***** DATA *****

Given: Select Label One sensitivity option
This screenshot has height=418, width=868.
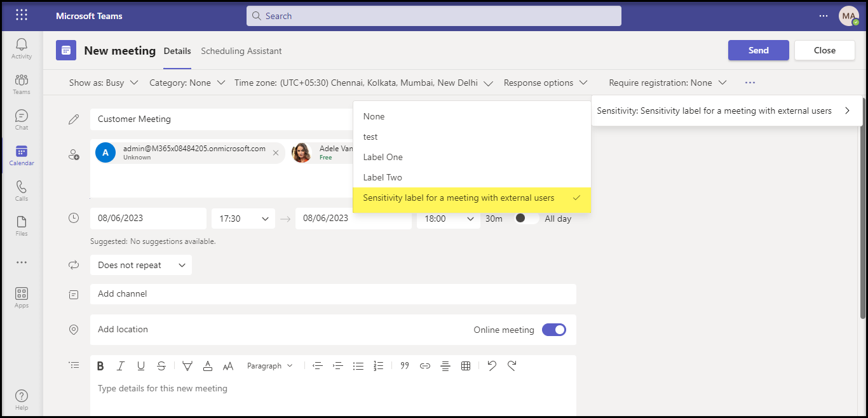Looking at the screenshot, I should coord(383,157).
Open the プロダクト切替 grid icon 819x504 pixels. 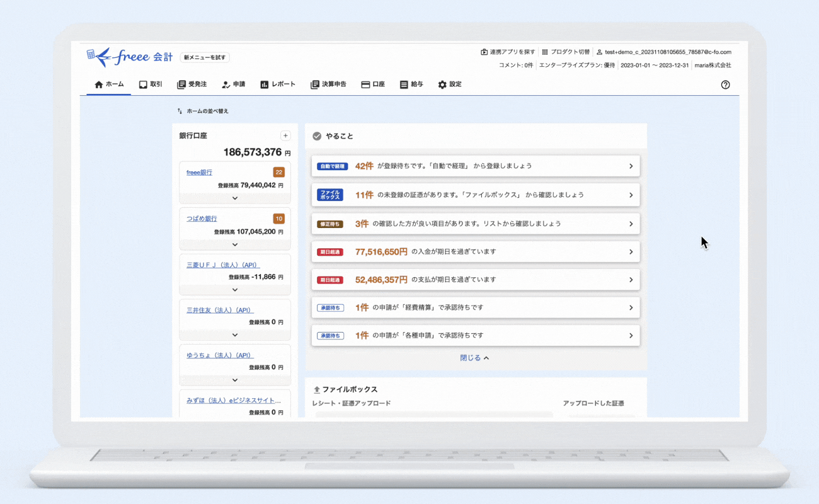pos(545,52)
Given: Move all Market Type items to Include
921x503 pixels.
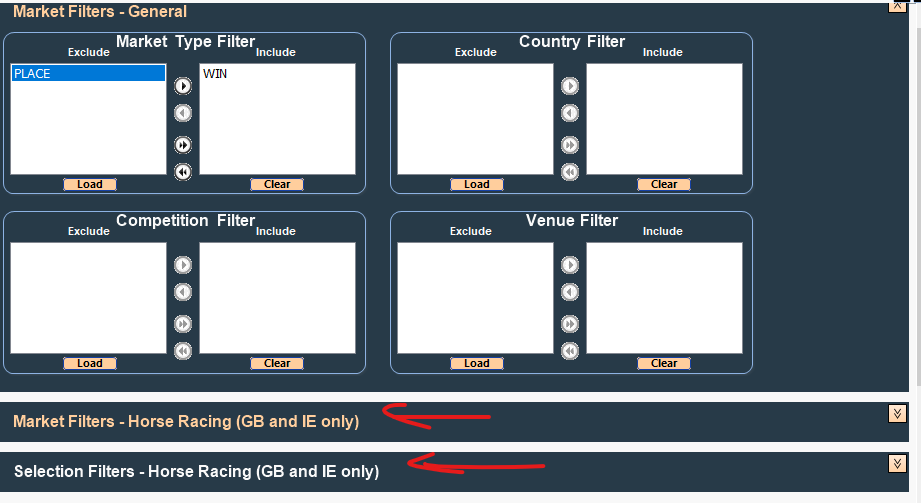Looking at the screenshot, I should [x=183, y=145].
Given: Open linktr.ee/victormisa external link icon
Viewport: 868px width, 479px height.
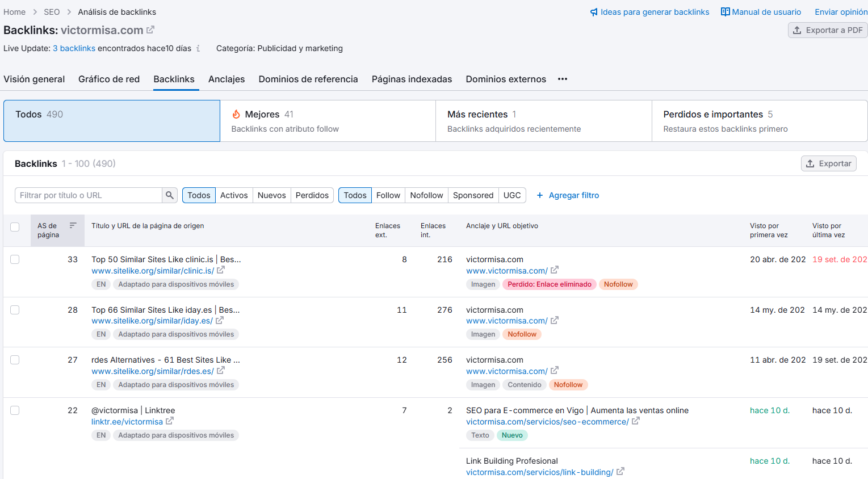Looking at the screenshot, I should click(170, 421).
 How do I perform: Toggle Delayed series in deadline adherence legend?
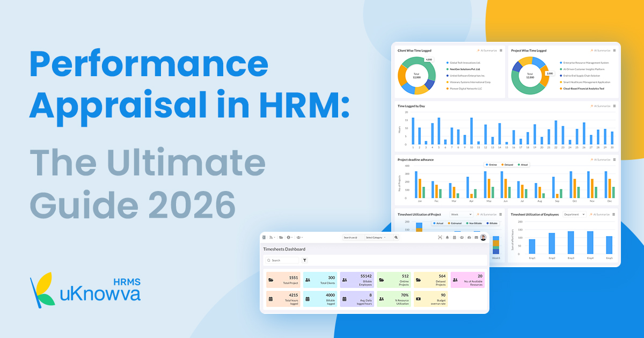coord(507,165)
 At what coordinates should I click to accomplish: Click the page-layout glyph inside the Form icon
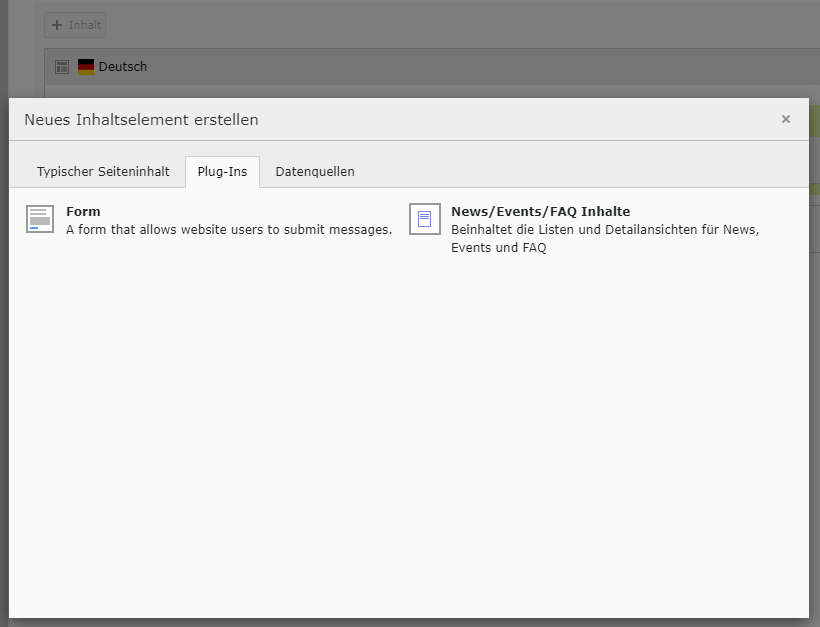39,219
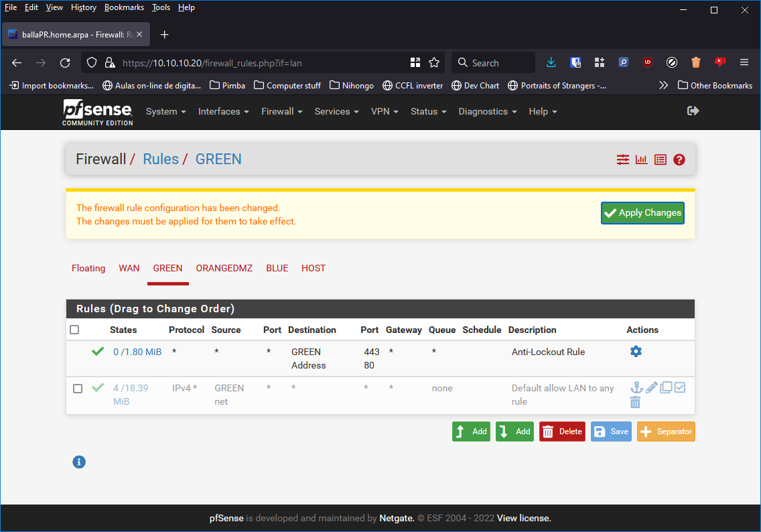761x532 pixels.
Task: Click the blue info icon below rules
Action: (79, 462)
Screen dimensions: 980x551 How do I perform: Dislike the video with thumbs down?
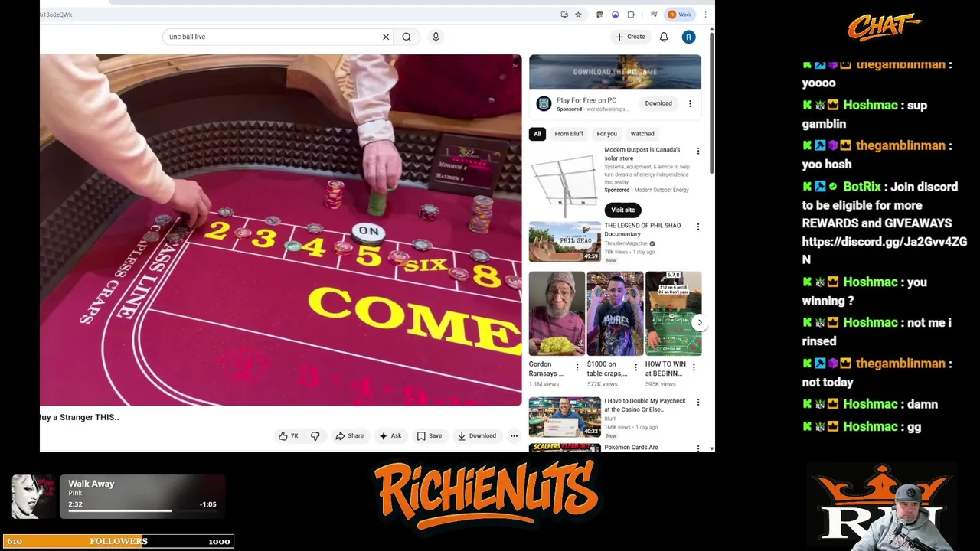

*****

▶ EXERCISE AIM: Having located the line with "How do I perform: Toggle", copy it exactly along with every later line through the end of the listing above, but omit the pictures.

▶ SOLUTION TO THE EXERCISE:
 How do I perform: Toggle Delayed series in deadline adherence legend?
coord(507,165)
 At what coordinates should I click to accomplish: Click the page-layout glyph inside the Form icon
39,219
761x532 pixels.
Task: Click the blue info icon below rules
Action: (79, 462)
Screen dimensions: 980x551 How do I perform: Dislike the video with thumbs down?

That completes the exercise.